───── Records provided ─────

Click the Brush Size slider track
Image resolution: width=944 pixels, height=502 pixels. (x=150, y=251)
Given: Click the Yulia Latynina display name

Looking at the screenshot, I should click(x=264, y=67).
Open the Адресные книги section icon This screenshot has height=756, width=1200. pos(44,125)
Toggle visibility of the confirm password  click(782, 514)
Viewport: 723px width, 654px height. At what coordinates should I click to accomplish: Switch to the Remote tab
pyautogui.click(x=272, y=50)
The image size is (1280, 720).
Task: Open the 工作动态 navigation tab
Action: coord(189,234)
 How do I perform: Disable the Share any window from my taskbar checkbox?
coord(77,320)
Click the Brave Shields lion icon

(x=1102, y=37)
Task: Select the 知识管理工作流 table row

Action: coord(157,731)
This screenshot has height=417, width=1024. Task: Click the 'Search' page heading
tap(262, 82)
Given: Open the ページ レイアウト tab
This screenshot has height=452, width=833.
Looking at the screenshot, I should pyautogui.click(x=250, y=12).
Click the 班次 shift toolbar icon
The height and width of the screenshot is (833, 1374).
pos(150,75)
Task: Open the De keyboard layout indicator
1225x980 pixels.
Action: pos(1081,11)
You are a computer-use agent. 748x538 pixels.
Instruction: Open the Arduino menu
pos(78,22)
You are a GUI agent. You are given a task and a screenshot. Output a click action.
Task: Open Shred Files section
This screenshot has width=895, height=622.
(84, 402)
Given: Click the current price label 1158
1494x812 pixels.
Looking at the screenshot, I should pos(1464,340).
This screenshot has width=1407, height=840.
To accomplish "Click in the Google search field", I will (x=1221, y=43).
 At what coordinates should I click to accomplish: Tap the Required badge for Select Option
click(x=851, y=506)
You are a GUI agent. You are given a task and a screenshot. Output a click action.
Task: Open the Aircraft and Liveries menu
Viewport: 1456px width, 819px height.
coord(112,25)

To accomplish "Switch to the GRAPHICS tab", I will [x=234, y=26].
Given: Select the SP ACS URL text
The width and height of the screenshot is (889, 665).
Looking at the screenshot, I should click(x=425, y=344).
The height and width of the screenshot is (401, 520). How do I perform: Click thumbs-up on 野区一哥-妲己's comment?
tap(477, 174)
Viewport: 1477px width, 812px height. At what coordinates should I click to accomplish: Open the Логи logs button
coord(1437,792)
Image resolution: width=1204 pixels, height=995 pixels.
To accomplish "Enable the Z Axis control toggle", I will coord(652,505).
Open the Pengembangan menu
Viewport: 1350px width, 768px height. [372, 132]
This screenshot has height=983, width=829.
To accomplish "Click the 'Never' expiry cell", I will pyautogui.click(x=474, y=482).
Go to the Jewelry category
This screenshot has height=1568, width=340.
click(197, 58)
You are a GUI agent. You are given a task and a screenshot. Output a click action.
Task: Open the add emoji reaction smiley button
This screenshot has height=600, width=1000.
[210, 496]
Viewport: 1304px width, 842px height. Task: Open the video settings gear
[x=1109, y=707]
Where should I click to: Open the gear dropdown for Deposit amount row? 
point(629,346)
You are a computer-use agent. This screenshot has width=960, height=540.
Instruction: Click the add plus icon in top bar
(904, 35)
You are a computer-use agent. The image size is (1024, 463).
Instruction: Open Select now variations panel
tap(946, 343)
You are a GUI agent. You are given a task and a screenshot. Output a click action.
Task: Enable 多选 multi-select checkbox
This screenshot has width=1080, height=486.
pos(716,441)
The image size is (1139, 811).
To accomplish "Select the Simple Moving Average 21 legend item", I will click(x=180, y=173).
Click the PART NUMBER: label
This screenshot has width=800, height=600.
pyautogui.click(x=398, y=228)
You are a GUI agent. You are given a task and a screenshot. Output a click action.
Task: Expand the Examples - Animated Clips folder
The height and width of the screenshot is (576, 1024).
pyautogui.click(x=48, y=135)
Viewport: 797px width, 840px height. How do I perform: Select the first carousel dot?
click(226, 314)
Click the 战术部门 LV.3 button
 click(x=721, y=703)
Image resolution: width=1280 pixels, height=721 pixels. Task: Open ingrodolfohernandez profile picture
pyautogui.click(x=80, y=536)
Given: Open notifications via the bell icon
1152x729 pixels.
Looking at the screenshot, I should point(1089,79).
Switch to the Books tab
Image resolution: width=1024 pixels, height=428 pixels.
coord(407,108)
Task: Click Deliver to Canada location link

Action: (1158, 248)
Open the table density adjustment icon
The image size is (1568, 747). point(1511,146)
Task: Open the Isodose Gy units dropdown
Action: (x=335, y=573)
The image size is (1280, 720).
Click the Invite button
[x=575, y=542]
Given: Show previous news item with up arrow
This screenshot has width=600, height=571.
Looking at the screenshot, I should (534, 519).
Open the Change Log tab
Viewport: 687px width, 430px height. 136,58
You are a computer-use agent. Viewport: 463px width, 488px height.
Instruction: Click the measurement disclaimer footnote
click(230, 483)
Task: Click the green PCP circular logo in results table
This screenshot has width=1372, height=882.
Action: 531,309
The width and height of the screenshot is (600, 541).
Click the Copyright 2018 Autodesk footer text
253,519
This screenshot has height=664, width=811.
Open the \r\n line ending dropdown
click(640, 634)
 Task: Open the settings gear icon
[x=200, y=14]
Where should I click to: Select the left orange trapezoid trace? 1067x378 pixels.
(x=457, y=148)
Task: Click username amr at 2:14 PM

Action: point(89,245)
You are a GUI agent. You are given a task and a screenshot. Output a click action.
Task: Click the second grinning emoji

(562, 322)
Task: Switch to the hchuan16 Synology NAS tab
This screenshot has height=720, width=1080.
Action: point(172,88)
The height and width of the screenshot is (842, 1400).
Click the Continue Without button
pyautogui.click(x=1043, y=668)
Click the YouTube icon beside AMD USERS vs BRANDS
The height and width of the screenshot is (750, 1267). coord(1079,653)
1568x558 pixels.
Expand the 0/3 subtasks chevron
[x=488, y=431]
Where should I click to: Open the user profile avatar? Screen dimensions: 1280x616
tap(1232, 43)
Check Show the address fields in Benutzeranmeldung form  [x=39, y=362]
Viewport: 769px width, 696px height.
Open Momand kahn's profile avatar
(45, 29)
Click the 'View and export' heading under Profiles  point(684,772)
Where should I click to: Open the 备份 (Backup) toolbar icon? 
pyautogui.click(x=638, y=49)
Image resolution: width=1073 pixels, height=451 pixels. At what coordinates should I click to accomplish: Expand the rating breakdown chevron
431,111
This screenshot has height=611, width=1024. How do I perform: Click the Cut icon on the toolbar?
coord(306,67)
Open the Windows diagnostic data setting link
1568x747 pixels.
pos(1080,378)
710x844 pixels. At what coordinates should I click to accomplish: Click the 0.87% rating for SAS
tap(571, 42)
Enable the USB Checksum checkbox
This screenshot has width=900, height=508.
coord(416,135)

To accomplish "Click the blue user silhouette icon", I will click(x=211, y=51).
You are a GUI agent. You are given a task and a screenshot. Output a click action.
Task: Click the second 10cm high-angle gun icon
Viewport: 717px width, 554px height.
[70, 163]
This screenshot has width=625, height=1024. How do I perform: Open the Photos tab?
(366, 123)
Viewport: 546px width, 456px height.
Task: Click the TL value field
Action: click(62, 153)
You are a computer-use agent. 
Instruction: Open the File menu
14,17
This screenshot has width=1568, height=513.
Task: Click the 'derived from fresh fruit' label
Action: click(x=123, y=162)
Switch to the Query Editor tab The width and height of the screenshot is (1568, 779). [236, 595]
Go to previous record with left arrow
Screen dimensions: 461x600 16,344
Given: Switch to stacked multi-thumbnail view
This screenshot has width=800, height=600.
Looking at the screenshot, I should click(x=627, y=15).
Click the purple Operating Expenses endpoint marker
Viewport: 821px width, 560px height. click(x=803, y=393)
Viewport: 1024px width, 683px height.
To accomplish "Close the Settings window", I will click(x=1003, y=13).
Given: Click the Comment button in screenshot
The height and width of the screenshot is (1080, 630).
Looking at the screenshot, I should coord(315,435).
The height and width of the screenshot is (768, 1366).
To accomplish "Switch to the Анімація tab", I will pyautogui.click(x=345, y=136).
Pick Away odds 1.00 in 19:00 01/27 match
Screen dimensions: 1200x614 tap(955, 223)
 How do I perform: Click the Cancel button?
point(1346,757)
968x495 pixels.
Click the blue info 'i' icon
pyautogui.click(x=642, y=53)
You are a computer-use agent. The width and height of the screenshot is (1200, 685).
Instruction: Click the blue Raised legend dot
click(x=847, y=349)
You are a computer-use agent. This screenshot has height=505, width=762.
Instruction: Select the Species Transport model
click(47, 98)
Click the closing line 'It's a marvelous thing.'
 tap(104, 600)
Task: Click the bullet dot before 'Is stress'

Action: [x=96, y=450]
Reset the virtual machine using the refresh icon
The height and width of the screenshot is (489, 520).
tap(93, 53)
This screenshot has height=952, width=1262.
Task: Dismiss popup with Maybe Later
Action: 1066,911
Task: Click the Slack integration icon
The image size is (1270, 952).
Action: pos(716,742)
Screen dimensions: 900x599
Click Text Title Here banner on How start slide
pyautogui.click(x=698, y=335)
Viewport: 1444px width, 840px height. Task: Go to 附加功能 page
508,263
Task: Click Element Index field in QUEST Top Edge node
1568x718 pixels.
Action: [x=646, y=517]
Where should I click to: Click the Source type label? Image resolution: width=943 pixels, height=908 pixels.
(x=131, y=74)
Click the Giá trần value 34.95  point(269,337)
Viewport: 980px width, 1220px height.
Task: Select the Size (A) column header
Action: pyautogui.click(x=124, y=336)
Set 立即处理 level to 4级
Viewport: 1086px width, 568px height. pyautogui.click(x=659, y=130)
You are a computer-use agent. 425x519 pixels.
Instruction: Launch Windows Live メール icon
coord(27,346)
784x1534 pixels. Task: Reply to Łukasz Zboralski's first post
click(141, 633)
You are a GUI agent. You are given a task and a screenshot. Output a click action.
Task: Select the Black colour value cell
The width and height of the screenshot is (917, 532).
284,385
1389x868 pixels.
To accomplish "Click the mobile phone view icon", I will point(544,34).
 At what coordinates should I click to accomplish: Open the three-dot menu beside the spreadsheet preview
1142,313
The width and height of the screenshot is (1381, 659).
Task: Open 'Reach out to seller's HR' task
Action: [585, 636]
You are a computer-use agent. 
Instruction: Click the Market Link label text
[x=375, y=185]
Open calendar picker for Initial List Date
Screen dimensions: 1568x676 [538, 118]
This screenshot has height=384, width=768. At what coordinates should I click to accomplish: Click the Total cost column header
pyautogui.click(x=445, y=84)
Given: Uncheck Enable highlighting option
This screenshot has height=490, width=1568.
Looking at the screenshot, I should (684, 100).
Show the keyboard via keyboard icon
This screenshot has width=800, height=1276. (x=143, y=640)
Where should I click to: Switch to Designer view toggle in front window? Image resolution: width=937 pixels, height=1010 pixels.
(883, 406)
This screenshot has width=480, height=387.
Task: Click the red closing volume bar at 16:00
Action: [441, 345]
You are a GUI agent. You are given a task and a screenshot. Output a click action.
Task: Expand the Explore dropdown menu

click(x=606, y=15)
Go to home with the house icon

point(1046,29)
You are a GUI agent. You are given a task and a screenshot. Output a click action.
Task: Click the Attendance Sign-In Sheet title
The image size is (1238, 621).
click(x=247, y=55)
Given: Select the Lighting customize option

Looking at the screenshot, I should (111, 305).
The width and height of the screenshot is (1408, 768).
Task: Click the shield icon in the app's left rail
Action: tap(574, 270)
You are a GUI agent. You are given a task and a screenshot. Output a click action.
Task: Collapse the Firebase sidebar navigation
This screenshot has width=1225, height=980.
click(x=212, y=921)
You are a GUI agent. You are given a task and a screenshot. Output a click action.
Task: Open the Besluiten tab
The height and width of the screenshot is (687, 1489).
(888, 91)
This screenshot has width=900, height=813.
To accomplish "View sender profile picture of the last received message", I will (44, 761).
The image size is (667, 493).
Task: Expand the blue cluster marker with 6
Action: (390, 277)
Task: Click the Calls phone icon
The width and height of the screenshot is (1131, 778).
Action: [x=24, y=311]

─────

**Task statement**:
All lines from the first line of the listing above through the line containing "Click the 班次 shift toolbar icon" are to be retyped exactly. Leave out any other line.

**Task answer**:
Click the Brush Size slider track
Image resolution: width=944 pixels, height=502 pixels. (x=150, y=251)
Given: Click the Yulia Latynina display name

Looking at the screenshot, I should click(x=264, y=67).
Open the Адресные книги section icon This screenshot has height=756, width=1200. pos(44,125)
Toggle visibility of the confirm password  click(782, 514)
Viewport: 723px width, 654px height. At what coordinates should I click to accomplish: Switch to the Remote tab
pyautogui.click(x=272, y=50)
The image size is (1280, 720).
Task: Open the 工作动态 navigation tab
Action: coord(189,234)
 How do I perform: Disable the Share any window from my taskbar checkbox?
coord(77,320)
Click the Brave Shields lion icon

(x=1102, y=37)
Task: Select the 知识管理工作流 table row

Action: coord(157,731)
This screenshot has height=417, width=1024. Task: Click the 'Search' page heading
tap(262, 82)
Given: Open the ページ レイアウト tab
This screenshot has height=452, width=833.
Looking at the screenshot, I should pyautogui.click(x=250, y=12).
Click the 班次 shift toolbar icon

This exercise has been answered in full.